More pressure on costs
But perhaps where contractors will feel the greatest impact of REITs will be in clients' approaches to costs. As REITs make property investment even more attractive, they will draw a new group of very exacting and competitive investors - for example, because there is no minimum investment, banks might begin offering REIT-based products to their high-street customers. Fund managers are also expected to be particularly hard on cost overruns.
Land Securities' McGuckin argues that just as investors in other areas of the stock market scrutinise every part of the supply chain, so investors in REITs will want to know exactly what it is costing the trusts to buy in assets. That will count as much for buying existing buildings as for buying in new-build projects from developers.
In turn, developers will force contractors and cost consultants to work harder at minimising costs than ever before. "Investors will look for more transparency. It will be another reason for the construction industry to get more efficient," he says, though he adds reassuringly: "It's not a question of squeezing margins but of taking out unnecessary costs."

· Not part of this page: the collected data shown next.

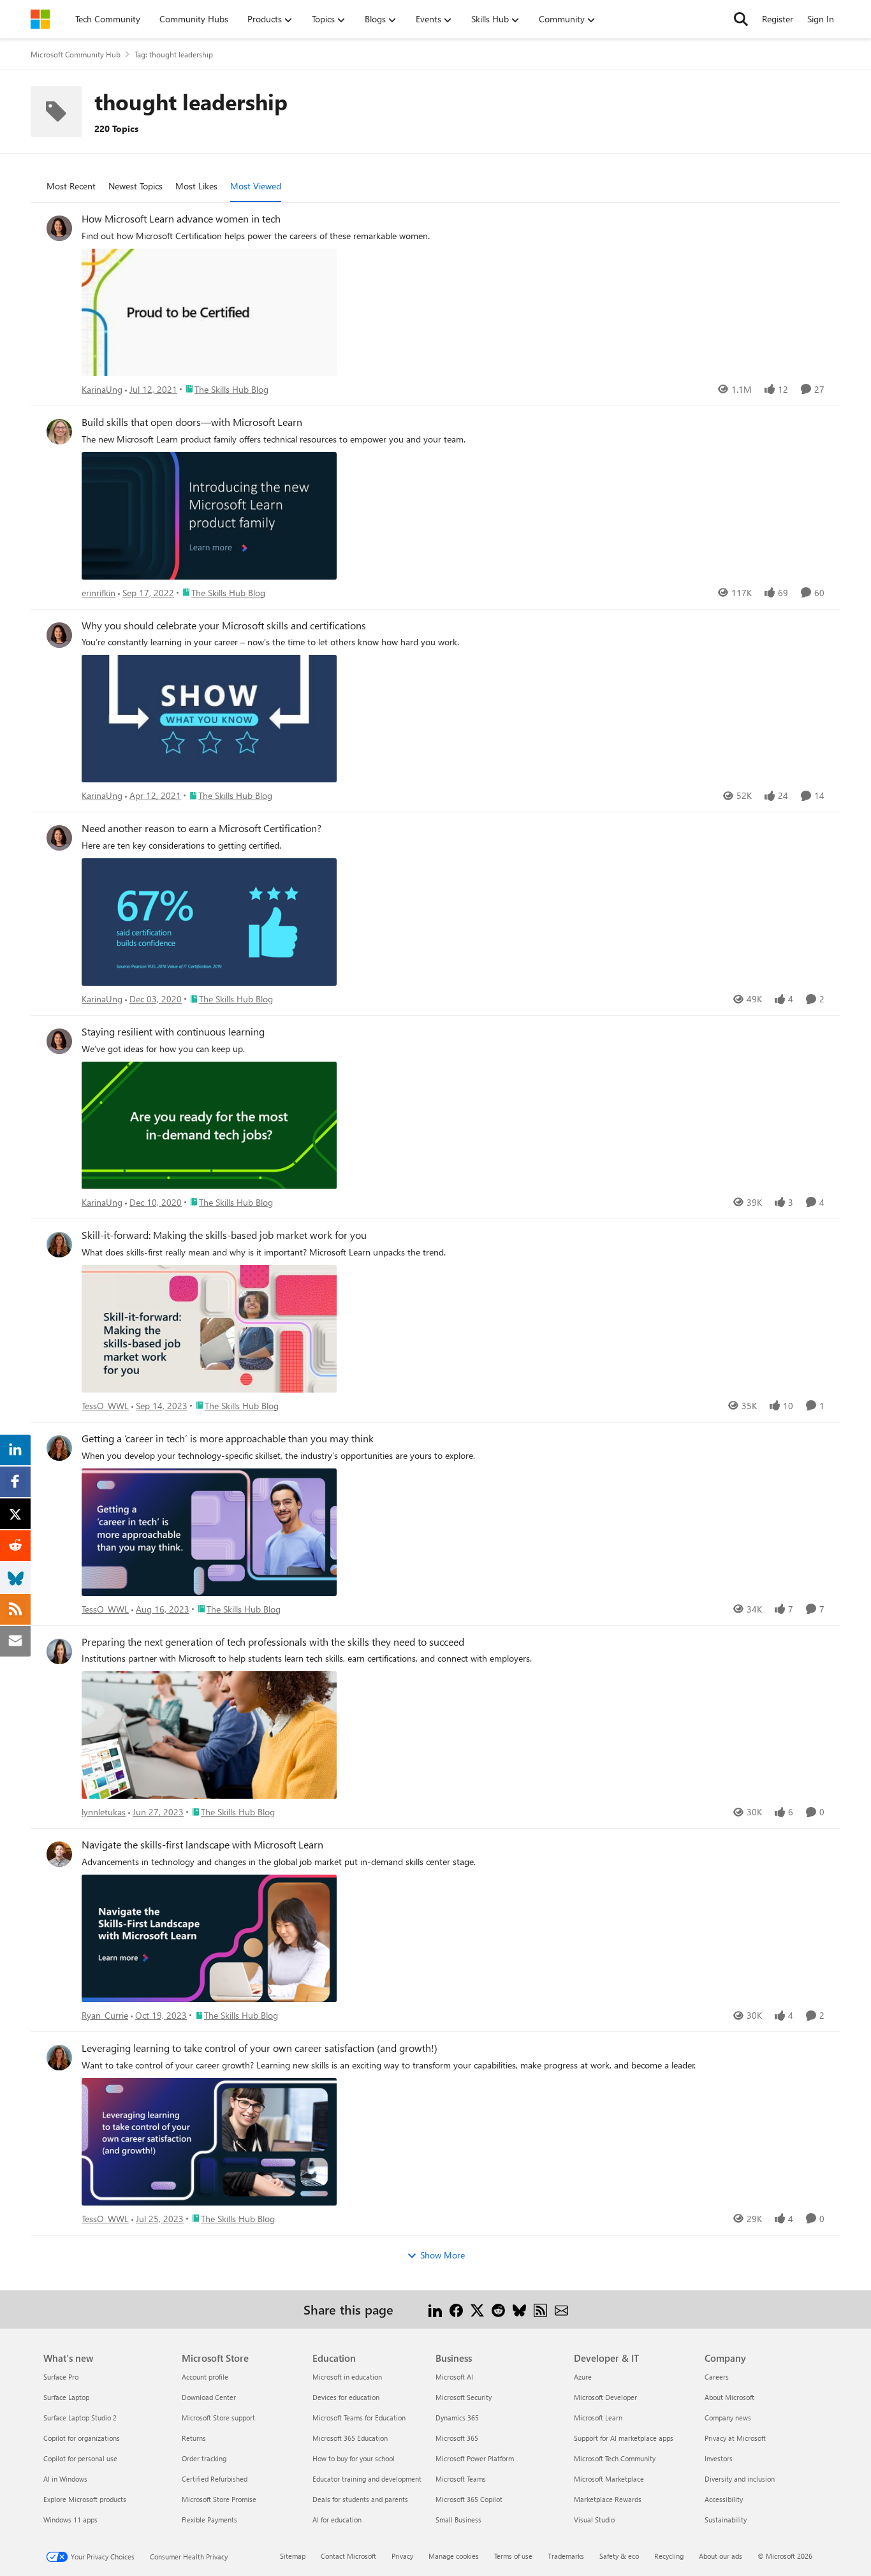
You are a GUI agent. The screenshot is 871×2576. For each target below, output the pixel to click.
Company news (728, 2417)
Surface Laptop (66, 2397)
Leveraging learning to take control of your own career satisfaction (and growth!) (259, 2048)
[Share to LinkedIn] (435, 2309)
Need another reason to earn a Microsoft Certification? (201, 828)
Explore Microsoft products (84, 2499)
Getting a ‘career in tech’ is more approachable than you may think (228, 1438)
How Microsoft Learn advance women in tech (181, 218)
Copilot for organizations (81, 2438)
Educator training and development (366, 2479)
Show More (442, 2255)
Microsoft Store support (218, 2417)
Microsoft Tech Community (614, 2458)
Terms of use (513, 2556)
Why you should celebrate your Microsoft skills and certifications (224, 625)
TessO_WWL (105, 1406)
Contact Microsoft (348, 2556)
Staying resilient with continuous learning (173, 1031)
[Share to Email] (561, 2309)
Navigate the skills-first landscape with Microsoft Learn (202, 1844)
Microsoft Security (463, 2397)
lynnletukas (104, 1812)
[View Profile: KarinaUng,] (59, 228)
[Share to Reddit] (498, 2309)
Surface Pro (60, 2377)
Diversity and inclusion (740, 2479)
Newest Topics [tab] (135, 186)
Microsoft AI (454, 2377)
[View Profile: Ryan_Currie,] (59, 1854)
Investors (719, 2458)
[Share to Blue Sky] (519, 2309)
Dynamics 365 (457, 2417)
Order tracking (204, 2458)
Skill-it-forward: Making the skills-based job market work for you (224, 1235)
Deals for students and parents (360, 2499)
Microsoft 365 (456, 2438)
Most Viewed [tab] (255, 186)
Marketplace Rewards (607, 2499)
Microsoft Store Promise (219, 2499)
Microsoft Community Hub (76, 54)
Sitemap (292, 2556)
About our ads (720, 2556)
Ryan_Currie (105, 2015)
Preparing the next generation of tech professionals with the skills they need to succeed (273, 1642)
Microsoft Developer (605, 2397)
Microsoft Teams (460, 2479)
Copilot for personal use (80, 2458)
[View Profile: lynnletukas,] (59, 1651)
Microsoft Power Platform (474, 2458)
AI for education (337, 2519)
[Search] (741, 19)
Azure (583, 2377)
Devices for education (345, 2397)
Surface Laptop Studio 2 (80, 2417)
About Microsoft (729, 2397)
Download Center (209, 2397)
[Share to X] (477, 2309)
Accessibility (724, 2499)
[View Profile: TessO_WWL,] (59, 1244)
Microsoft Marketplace (609, 2479)
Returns (194, 2438)
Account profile (205, 2377)
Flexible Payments (209, 2519)
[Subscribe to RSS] (540, 2309)
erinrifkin (98, 593)
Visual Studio (594, 2519)
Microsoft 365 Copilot (468, 2499)
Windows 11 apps (70, 2519)
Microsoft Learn (598, 2417)
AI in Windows (65, 2479)
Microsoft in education (347, 2377)
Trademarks (566, 2556)
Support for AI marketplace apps (623, 2438)
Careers (717, 2377)
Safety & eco (619, 2556)
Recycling (669, 2556)
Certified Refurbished (214, 2479)
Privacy (402, 2556)
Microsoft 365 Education (350, 2438)
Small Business (458, 2519)
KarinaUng (102, 389)
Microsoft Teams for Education (359, 2417)
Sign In (820, 19)
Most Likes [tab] (196, 186)
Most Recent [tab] (71, 186)
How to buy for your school (353, 2458)
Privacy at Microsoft (735, 2438)
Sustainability (726, 2519)
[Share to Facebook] (456, 2309)
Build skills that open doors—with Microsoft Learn (192, 422)
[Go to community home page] (40, 19)
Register (777, 19)
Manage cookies (453, 2556)
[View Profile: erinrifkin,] (59, 431)
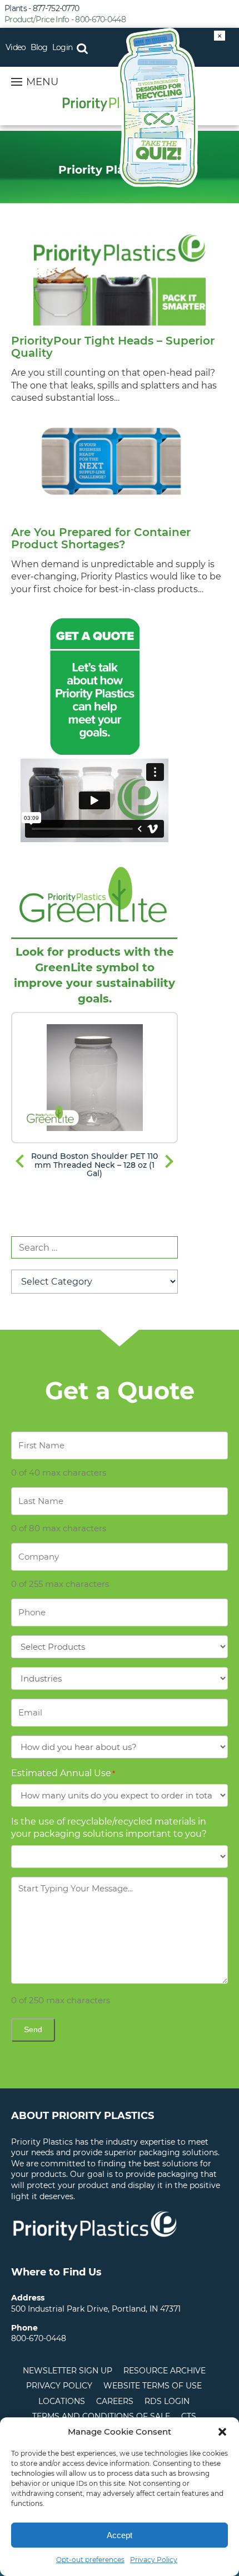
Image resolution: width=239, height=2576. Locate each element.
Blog (39, 47)
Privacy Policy (153, 2559)
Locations (61, 2401)
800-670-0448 (38, 2338)
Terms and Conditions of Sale (101, 2416)
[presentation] (20, 1162)
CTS (188, 2416)
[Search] (82, 47)
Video (16, 47)
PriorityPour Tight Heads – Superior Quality (113, 347)
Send (33, 2029)
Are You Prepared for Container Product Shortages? (101, 538)
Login (62, 47)
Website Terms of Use (152, 2386)
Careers (114, 2401)
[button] (222, 2431)
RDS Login (167, 2401)
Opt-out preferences (90, 2559)
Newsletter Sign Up (67, 2371)
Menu (42, 82)
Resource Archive (164, 2371)
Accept (119, 2535)
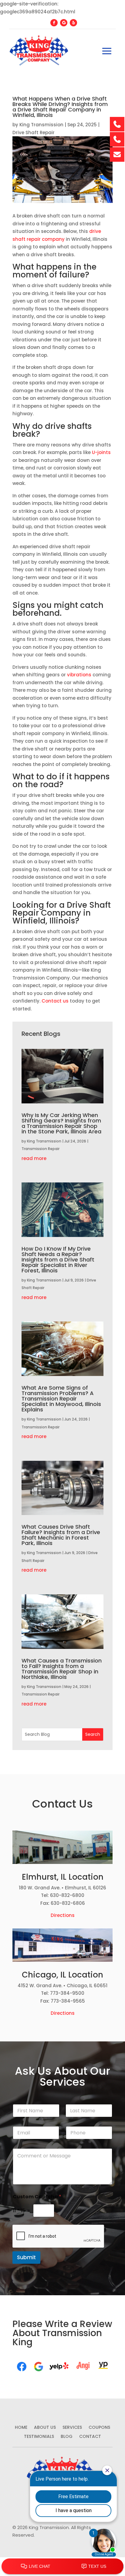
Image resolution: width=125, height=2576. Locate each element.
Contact (90, 2436)
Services (72, 2427)
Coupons (99, 2427)
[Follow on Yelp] (73, 22)
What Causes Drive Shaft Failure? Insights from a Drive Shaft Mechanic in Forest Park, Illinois (61, 1535)
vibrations (79, 674)
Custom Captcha (37, 2197)
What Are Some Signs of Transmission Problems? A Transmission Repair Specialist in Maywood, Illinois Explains (61, 1398)
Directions (63, 1915)
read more (34, 1158)
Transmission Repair (40, 1148)
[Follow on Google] (63, 22)
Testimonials (39, 2436)
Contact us (55, 1001)
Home (21, 2427)
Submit (26, 2257)
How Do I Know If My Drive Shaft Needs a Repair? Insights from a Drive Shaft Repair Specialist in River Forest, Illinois (58, 1259)
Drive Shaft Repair (33, 132)
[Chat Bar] (62, 2566)
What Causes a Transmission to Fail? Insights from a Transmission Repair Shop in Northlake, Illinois (62, 1669)
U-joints (101, 452)
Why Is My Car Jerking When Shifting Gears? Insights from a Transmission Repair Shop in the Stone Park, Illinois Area (61, 1123)
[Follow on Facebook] (54, 22)
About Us (45, 2427)
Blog (67, 2436)
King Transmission (41, 124)
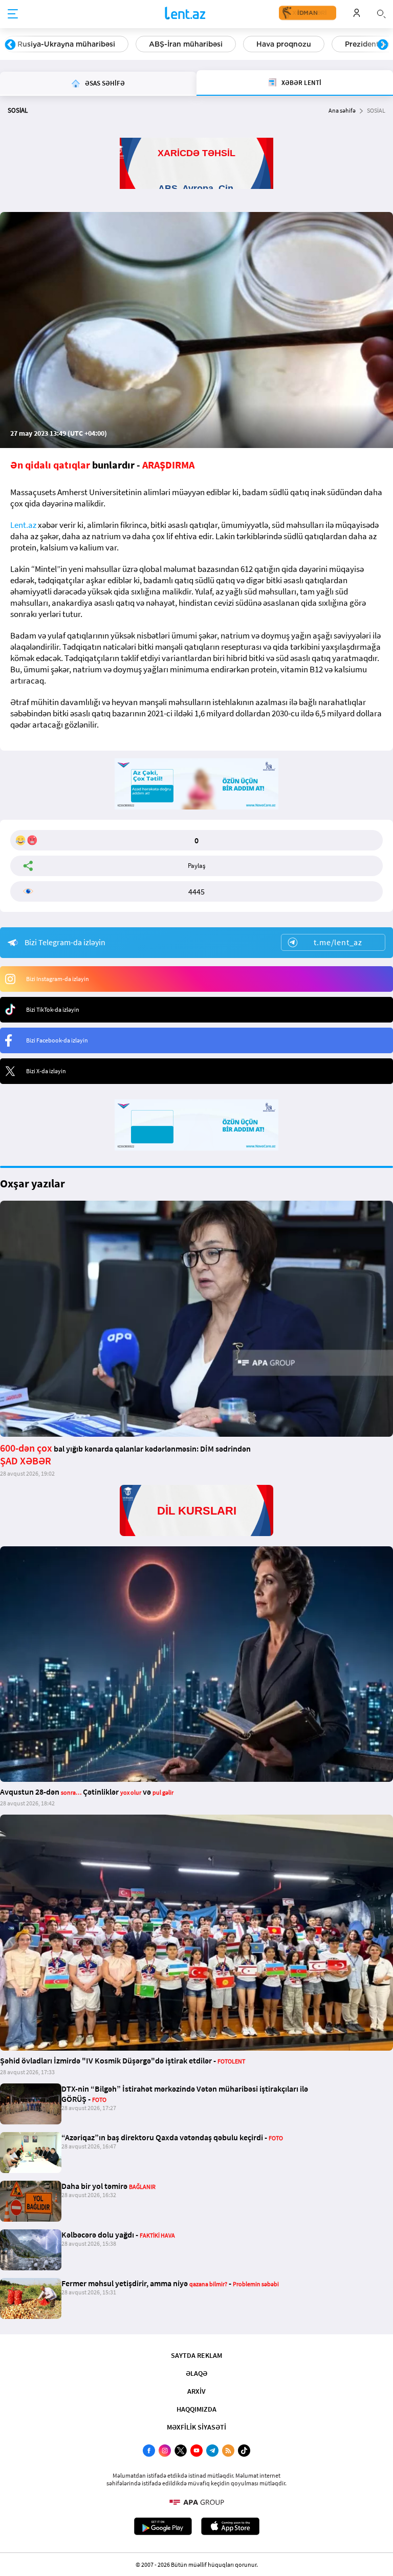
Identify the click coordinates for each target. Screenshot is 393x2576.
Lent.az (23, 524)
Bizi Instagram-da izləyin (57, 979)
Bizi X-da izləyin (46, 1071)
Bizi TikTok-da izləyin (52, 1009)
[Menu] (13, 14)
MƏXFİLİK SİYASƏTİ (196, 2427)
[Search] (381, 13)
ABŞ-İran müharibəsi (186, 44)
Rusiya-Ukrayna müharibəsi (66, 44)
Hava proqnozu (283, 44)
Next (383, 45)
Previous (10, 45)
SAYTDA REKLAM (196, 2355)
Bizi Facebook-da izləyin (57, 1040)
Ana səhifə (342, 110)
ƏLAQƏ (196, 2373)
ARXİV (196, 2391)
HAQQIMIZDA (196, 2409)
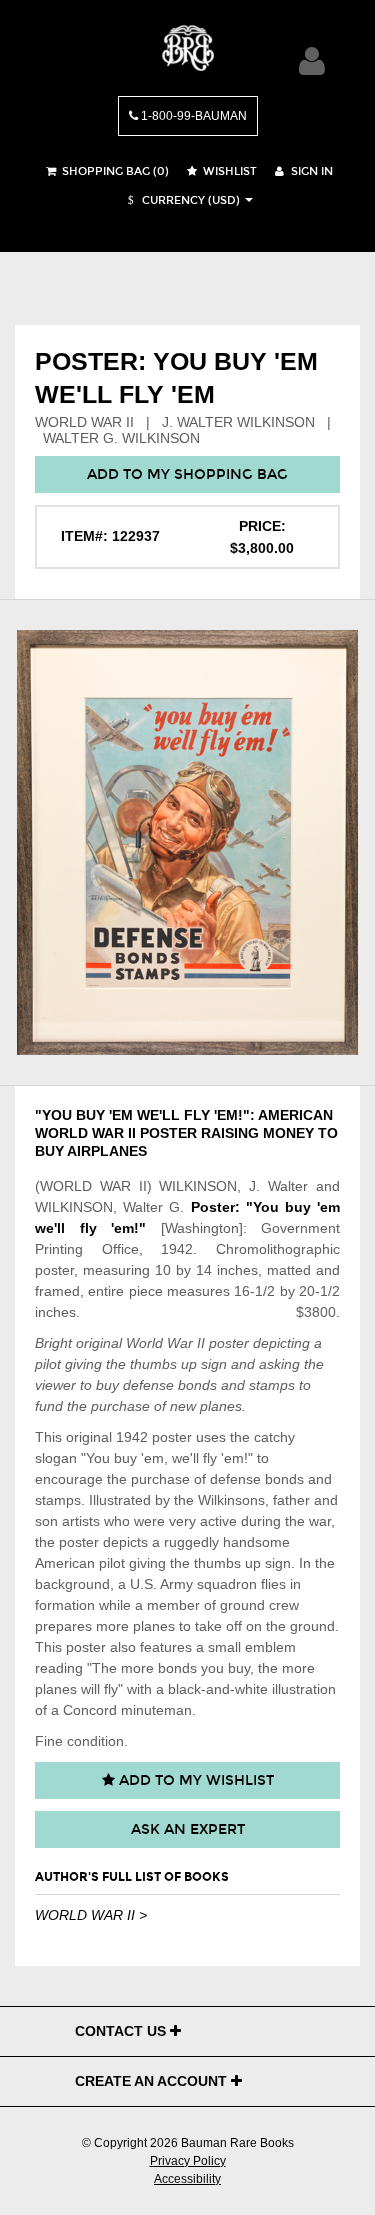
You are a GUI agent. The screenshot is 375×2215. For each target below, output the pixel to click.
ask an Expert (188, 1829)
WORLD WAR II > (91, 1915)
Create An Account (153, 2081)
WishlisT (228, 171)
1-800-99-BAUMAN (192, 116)
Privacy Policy (188, 2161)
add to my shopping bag (187, 474)
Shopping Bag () (114, 171)
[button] (181, 200)
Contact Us (122, 2031)
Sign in (310, 171)
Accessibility (187, 2179)
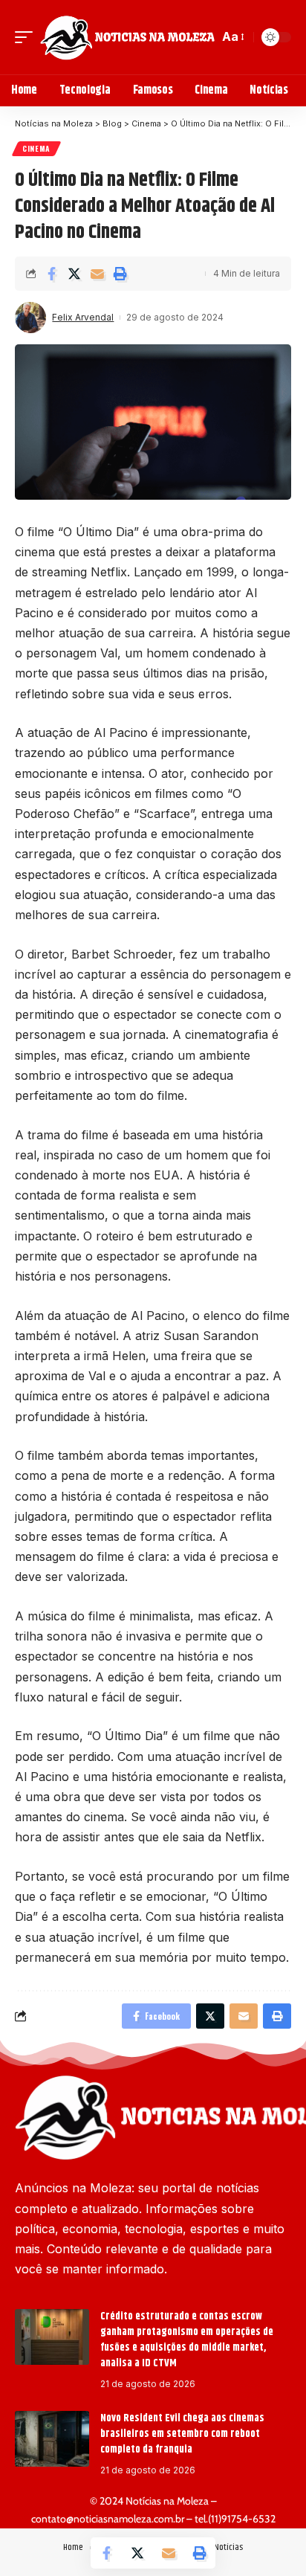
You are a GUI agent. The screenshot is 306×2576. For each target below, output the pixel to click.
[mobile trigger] (27, 37)
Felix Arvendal (83, 317)
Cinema (36, 148)
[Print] (120, 274)
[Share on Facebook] (51, 274)
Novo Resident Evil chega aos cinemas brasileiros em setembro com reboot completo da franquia (182, 2434)
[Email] (97, 274)
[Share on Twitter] (74, 274)
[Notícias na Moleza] (127, 37)
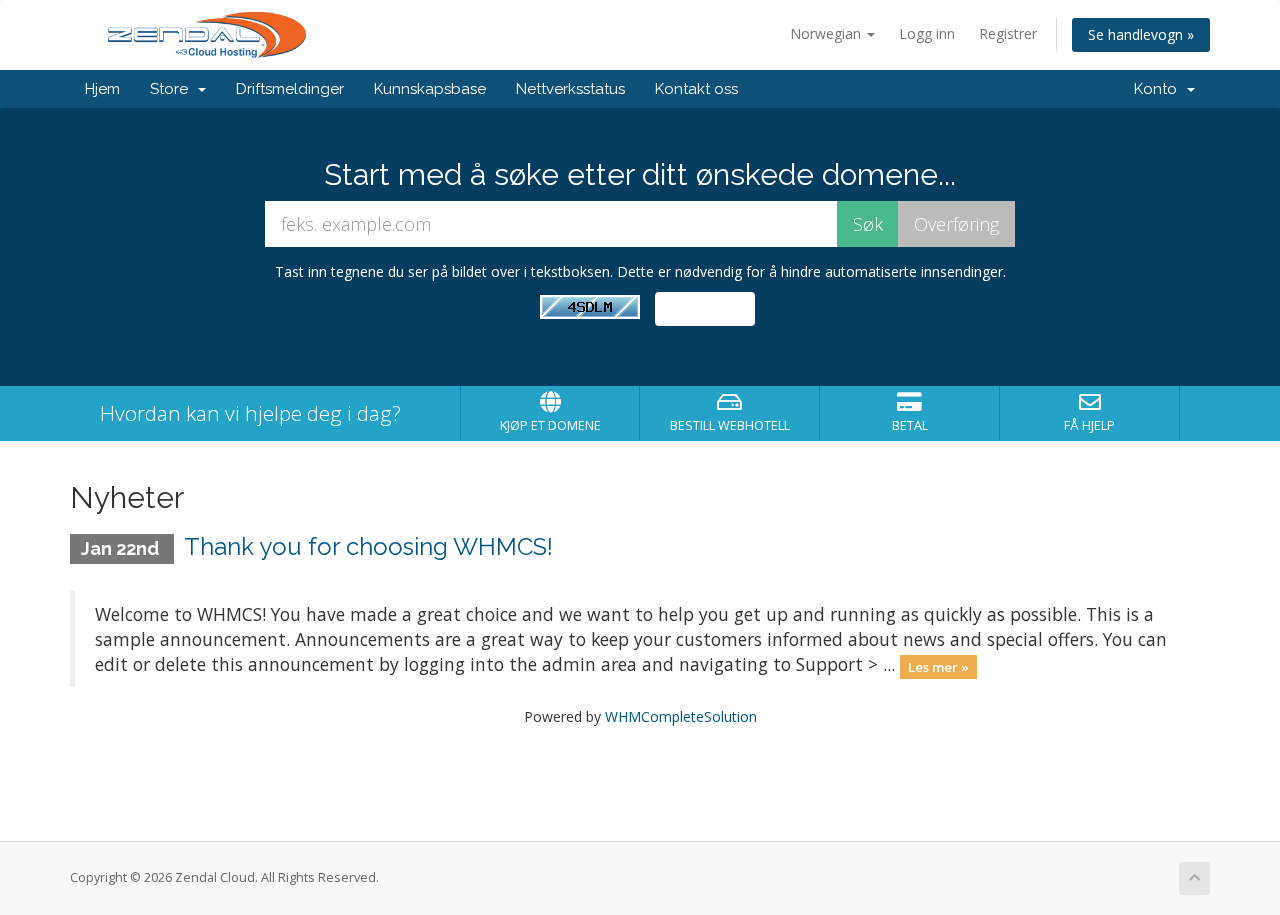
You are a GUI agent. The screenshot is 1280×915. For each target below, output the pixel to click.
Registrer (1008, 33)
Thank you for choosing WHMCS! (368, 546)
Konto (1159, 89)
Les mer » (938, 666)
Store (173, 89)
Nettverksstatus (570, 89)
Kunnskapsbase (430, 89)
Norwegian (827, 33)
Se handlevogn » (1141, 34)
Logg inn (927, 33)
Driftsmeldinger (290, 89)
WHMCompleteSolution (681, 716)
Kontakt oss (696, 89)
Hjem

David Sparrow at EC Harris agrees that construction firms delivering buildings into REITs will have to become "more specialised in delivering value to the clients" and more customer-focused. "There will be an even greater need to finish projects on time and on budget," he says. "It's a trend we've seen emerging in the past 10 years. But REITs will just accelerate the changes."
What are REITs?
Under real estate investment trusts, listed companies will be able to convert their property holdings into a structure that pays no corporation tax and no tax on rental income and is easy to invest in. Instead of paying company taxes, a REIT distributes 90% of its profits as dividends straight to hareholders, who pay tax at personal levels. They will be available from 1 January 2007.